▶ Texto del ejercicio
Estas muertes masivas opacan la corriente continua de
violencia armada que pone a los Estados Unidos al tope de esa estadística
mundial, con una tasa de homicidio por bala ocho veces superior a la de países
de similar desarrollo. El problema de fondo es la bala cotidiana.
Son los tiroteos entre bandas, como el que sucedió en
Brooklyn, Nueva York, en mayo, que dejó a una niña de once años que entraba a
su casa paralizada de por vida. (A la fecha, 2.035 soldados murieron en combate
en Afganistán e Irán, más unos 400 suicidas al año, mientras que unos 18.000
niños y adolescentes reciben balazos cada año, y algunos mueren.)
Son los episodios de violencia doméstica que se
descontrolan, y en vez de un cachetazo, van un par de tiros como este jueves
disparó Antonio Feliú en Miami, Florida, contra su mujer, Vivian Gallego, y –ya
que le quedaban balas– la hija de ella.
Son los asaltos que empiezan con la intención de llevarse
dinero o mercancía y un tercio de las veces terminan con muertos.
Son los temores de inseguridad elevados al delirio, como
sucedió el 26 de febrero de 2012 en Sanford, Florida, cuando George Zimmerman,
parte de un grupo de vecinos armados que vigila el barrio, mató a Trayvon
Martin por encontrarlo intimidante. Creyó ver un arma que el joven negro –un
factor a considerar, ya que el homicida es hispano y la antipatía entre ambos
grupos es inmensa– no tenía. Zimmerman quedó libre por una ley que habilita la
defensa si se sospecha que se va a sufrir daño. Otros 29 estados tienen normas
similares.

▶ Entradas de datos
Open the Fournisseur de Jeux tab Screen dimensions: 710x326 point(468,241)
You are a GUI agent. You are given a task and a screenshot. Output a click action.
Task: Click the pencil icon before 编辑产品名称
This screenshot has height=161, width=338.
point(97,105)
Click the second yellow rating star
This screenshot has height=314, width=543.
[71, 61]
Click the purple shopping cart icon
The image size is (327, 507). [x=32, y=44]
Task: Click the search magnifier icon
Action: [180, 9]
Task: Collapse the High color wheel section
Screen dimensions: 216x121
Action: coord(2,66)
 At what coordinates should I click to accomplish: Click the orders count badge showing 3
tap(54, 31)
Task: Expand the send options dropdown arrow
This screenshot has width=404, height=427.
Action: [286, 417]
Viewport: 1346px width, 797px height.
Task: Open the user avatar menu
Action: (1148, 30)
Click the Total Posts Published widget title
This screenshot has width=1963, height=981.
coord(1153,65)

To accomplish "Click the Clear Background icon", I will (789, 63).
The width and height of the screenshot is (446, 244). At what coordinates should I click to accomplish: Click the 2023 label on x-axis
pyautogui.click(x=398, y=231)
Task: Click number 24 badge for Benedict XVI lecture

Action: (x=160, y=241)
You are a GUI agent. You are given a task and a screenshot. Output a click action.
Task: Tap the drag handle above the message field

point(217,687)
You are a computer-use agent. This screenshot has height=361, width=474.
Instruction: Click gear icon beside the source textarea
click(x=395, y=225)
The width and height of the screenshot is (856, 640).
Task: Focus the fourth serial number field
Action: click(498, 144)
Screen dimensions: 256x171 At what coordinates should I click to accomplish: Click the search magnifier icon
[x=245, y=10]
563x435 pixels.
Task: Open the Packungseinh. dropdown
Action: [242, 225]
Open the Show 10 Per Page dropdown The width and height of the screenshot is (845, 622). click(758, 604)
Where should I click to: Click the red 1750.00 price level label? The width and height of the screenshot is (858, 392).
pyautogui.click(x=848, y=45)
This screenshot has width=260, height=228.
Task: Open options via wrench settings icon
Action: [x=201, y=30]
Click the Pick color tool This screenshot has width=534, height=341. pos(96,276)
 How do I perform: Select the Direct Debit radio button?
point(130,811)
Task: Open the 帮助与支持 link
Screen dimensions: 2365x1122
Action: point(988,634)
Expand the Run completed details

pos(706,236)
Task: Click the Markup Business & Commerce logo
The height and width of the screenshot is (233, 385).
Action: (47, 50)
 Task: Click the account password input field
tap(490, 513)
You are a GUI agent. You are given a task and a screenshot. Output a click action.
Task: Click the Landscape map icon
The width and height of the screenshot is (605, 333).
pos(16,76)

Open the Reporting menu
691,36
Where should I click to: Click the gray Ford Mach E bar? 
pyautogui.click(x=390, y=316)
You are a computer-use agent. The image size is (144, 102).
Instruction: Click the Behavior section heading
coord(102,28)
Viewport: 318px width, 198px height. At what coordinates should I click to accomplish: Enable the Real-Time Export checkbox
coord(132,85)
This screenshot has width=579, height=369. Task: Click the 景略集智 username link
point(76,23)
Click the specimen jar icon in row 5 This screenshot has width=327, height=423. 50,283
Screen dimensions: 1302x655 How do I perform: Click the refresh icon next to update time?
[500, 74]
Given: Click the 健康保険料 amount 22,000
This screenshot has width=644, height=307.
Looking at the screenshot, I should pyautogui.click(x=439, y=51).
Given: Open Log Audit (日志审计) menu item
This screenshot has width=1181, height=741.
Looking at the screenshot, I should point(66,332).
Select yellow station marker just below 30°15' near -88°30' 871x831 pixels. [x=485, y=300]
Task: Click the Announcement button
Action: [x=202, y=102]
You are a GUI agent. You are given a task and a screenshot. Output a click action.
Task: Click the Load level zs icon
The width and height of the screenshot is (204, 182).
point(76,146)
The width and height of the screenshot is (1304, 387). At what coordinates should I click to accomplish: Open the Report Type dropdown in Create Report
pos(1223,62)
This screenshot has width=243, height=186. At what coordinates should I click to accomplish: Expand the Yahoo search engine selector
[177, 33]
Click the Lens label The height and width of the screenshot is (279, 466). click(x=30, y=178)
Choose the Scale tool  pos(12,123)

▶ Conjunto de tareas
1 – Indique si cada uno de los enunciados (a), (b) y (c) concuerda con el texto sobre la violencia armada en los Estados Unidos. Responda sí o no y cite literalmente las palabras del texto que lo determinan: (a) La tasa de homicidio por bala en los Estados Unidos es ocho veces superior a la de países de similar desarrollo. (b) Los asaltos terminan con muertos la mitad de las veces. (c) George Zimmerman fue condenado por la muerte de Trayvon Martin.
2 – Reproduzca fielmente el fragmento del texto sobre la violencia armada que se abre con las palabras que contienen "Son los tiroteos" y se cierra con "terminan con muertos.".
3 – Según el texto sobre la violencia armada en los Estados Unidos, ¿cuántos niños y adolescentes reciben balazos cada año?
Las líneas no son necesarias para realizar esta actividad.

▶ Soluciones
1 –
(a) Sí: «con una tasa de homicidio por bala ocho veces superior a la de países de similar desarrollo».
(b) No: «un tercio de las veces terminan con muertos».
(c) No: «Zimmerman quedó libre por una ley que habilita la defensa si se sospecha que se va a sufrir daño».

2 –
Son los tiroteos entre bandas, como el que sucedió en
Brooklyn, Nueva York, en mayo, que dejó a una niña de once años que entraba a
su casa paralizada de por vida. (A la fecha, 2.035 soldados murieron en combate
en Afganistán e Irán, más unos 400 suicidas al año, mientras que unos 18.000
niños y adolescentes reciben balazos cada año, y algunos mueren.)
Son los episodios de violencia doméstica que se
descontrolan, y en vez de un cachetazo, van un par de tiros como este jueves
disparó Antonio Feliú en Miami, Florida, contra su mujer, Vivian Gallego, y –ya
que le quedaban balas– la hija de ella.
Son los asaltos que empiezan con la intención de llevarse
dinero o mercancía y un tercio de las veces terminan con muertos.

3 – Unos 18.000 niños y adolescentes reciben balazos cada año.